------ Source information ------

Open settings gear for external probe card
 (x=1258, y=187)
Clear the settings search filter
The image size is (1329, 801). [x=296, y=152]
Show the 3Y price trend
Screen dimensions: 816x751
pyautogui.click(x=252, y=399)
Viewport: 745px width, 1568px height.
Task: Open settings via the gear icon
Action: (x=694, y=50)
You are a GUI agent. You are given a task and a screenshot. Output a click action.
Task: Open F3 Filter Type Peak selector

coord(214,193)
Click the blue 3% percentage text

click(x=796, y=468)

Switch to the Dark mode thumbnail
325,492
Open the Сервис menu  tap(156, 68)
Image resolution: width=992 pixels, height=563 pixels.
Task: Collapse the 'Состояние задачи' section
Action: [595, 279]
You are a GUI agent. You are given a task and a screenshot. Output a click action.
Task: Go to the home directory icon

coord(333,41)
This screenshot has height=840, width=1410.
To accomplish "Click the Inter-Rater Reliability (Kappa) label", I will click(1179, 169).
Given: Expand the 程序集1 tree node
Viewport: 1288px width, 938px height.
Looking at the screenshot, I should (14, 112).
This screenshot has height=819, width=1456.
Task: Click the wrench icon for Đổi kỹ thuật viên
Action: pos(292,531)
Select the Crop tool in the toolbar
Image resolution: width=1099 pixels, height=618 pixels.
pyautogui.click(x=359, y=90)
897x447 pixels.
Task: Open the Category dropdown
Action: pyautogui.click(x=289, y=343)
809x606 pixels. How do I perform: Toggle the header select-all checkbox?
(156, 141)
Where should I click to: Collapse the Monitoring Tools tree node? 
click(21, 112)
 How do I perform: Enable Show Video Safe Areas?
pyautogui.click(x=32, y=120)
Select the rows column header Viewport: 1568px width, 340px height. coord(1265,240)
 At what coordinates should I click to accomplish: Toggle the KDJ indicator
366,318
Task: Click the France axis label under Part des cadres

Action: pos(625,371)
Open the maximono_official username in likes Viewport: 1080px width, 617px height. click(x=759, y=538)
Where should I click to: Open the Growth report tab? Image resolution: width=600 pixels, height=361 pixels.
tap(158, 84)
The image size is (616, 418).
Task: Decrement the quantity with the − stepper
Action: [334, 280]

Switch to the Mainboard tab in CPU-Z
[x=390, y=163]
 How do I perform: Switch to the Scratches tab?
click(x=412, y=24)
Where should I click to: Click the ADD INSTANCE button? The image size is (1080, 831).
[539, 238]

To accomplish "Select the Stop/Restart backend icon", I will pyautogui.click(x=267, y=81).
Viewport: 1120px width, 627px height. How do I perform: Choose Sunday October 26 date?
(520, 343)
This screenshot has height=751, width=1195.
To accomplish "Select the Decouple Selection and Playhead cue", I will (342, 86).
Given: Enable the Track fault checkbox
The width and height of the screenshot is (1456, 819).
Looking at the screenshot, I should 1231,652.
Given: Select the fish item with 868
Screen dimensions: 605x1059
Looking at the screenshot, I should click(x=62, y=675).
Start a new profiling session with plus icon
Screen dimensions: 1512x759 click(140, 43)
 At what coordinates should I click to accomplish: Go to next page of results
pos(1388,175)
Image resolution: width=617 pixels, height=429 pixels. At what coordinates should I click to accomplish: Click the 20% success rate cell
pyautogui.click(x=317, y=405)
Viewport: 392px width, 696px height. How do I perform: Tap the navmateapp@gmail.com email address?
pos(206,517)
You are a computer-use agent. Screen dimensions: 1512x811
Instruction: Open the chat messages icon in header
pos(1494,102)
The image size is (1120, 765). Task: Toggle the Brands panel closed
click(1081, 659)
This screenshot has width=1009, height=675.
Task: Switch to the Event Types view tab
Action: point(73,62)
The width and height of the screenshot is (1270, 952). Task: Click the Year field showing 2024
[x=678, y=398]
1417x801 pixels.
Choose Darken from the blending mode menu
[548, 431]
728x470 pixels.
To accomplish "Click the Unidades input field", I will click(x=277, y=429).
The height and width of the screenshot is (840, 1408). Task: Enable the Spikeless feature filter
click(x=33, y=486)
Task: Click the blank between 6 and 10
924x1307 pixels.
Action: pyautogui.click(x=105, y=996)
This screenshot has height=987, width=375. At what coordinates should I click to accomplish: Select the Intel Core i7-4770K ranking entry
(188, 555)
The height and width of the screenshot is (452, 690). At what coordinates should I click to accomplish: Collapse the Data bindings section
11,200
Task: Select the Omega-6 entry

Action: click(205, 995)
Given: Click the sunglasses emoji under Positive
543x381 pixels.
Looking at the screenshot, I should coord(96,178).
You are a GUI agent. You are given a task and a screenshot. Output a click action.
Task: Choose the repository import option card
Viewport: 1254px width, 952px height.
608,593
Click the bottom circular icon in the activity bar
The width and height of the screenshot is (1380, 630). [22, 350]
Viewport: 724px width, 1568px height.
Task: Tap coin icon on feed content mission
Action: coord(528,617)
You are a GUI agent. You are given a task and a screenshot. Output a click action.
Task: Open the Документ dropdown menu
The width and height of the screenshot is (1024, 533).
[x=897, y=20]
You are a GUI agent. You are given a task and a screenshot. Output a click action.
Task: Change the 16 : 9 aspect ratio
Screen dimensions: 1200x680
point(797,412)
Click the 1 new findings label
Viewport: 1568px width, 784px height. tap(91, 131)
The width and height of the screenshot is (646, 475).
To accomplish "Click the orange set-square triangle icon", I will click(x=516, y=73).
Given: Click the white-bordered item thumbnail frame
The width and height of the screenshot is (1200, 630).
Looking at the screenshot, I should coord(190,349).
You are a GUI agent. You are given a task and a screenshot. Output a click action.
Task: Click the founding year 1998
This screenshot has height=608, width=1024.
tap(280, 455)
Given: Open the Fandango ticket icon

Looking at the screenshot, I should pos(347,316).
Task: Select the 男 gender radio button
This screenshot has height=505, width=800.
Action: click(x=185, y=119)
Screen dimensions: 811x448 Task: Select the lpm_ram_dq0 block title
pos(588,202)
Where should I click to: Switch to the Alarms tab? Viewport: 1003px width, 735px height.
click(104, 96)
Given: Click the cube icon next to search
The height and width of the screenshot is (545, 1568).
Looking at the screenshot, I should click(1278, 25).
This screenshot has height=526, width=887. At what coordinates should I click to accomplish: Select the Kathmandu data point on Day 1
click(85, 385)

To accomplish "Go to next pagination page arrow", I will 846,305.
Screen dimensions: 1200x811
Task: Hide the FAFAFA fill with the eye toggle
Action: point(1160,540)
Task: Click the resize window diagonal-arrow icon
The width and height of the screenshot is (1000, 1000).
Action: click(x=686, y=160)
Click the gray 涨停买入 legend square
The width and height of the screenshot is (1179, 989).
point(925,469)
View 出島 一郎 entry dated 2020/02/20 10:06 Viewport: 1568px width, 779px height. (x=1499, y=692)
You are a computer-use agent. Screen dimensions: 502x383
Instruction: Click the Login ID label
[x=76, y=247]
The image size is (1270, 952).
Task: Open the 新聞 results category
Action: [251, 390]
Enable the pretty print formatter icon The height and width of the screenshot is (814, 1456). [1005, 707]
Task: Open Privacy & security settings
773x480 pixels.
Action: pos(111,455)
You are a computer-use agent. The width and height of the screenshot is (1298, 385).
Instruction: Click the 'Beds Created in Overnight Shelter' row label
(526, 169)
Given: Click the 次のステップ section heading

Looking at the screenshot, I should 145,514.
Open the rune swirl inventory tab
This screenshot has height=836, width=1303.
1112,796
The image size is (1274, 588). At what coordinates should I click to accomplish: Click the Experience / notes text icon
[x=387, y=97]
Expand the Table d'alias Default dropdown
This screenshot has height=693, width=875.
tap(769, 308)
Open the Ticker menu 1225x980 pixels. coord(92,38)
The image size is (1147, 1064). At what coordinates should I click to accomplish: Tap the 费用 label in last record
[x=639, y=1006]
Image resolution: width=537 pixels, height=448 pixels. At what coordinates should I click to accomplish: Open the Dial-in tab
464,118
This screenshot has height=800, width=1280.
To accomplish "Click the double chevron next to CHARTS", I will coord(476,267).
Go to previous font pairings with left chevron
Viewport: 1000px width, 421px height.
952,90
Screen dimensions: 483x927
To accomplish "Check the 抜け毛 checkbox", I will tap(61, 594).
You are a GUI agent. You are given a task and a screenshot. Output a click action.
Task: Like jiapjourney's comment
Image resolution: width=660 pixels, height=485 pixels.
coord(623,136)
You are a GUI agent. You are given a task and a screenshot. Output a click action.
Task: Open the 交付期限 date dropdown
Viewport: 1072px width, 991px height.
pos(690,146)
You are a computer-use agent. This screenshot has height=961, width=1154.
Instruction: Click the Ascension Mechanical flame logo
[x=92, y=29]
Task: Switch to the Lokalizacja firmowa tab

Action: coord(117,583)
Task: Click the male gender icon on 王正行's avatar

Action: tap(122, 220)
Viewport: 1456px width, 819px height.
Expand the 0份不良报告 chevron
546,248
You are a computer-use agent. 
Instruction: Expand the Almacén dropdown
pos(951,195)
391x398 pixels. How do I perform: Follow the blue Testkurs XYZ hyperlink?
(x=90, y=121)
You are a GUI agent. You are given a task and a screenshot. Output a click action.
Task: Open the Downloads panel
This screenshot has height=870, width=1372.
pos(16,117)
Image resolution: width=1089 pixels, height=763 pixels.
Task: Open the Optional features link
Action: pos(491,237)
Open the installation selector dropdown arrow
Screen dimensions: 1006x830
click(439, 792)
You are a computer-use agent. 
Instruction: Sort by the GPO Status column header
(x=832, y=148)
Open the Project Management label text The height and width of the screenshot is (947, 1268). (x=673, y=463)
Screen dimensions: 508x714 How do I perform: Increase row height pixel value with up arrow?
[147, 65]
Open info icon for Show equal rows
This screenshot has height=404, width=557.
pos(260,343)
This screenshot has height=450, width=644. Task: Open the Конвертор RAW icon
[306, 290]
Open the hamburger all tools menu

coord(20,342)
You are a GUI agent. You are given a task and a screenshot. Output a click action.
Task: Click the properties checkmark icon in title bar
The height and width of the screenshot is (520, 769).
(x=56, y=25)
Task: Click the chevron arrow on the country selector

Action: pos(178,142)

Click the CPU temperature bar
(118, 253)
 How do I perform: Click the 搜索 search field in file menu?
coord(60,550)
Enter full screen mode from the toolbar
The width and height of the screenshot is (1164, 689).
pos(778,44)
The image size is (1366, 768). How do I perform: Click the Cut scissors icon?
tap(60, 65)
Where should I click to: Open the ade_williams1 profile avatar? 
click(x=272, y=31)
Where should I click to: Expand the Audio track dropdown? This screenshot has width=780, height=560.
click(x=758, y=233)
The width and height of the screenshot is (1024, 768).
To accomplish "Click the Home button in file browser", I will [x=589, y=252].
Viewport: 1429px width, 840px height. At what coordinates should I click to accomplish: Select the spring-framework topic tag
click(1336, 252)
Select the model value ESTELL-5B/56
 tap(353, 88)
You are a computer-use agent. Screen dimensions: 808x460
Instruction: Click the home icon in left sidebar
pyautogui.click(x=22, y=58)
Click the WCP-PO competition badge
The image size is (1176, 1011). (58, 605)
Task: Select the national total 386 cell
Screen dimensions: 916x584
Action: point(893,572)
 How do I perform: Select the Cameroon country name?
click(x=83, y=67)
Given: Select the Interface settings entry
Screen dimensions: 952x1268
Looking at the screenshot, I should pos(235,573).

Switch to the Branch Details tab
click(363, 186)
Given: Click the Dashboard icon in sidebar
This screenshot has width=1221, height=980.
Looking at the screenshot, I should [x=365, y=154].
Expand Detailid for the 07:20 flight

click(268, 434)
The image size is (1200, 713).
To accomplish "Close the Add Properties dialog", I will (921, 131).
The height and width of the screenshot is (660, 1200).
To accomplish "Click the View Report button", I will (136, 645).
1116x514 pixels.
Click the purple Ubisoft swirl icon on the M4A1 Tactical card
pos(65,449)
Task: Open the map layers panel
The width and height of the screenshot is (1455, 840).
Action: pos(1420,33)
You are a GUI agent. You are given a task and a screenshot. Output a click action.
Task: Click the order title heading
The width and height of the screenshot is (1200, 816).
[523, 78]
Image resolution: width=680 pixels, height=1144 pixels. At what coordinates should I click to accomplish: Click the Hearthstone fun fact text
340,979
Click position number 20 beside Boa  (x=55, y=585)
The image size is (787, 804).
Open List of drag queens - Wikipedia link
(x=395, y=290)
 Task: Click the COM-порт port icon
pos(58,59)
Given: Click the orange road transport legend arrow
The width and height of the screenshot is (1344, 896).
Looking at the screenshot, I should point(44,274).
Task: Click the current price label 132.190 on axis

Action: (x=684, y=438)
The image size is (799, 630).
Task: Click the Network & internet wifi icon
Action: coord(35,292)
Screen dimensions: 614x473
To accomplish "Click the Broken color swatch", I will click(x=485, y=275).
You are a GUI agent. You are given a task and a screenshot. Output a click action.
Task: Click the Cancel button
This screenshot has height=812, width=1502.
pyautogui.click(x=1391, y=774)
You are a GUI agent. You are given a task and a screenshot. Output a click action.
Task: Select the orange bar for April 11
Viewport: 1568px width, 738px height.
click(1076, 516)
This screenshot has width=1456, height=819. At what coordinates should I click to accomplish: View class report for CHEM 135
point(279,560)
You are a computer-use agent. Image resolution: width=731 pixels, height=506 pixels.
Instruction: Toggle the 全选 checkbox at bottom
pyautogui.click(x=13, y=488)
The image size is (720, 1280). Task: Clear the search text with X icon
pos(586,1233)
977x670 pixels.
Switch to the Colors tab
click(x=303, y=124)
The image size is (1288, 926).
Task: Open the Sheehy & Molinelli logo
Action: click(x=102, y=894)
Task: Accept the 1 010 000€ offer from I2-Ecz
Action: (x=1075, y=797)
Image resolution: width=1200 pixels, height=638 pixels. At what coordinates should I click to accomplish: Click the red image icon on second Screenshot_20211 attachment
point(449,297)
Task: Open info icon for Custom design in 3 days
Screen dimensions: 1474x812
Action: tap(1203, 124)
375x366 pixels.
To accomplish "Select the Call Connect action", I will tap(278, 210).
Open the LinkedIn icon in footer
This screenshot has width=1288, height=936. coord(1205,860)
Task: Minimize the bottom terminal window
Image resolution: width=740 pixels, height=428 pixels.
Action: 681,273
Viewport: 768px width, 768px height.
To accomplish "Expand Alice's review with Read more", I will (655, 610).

------

_Exercise brief_. Return only the lines running from the line with "Task: Minimize the bottom terminal window" to the last line of the records, both included, exactly as written.

_Result of the exercise_.
Task: Minimize the bottom terminal window
Image resolution: width=740 pixels, height=428 pixels.
Action: 681,273
Viewport: 768px width, 768px height.
To accomplish "Expand Alice's review with Read more", I will (655, 610).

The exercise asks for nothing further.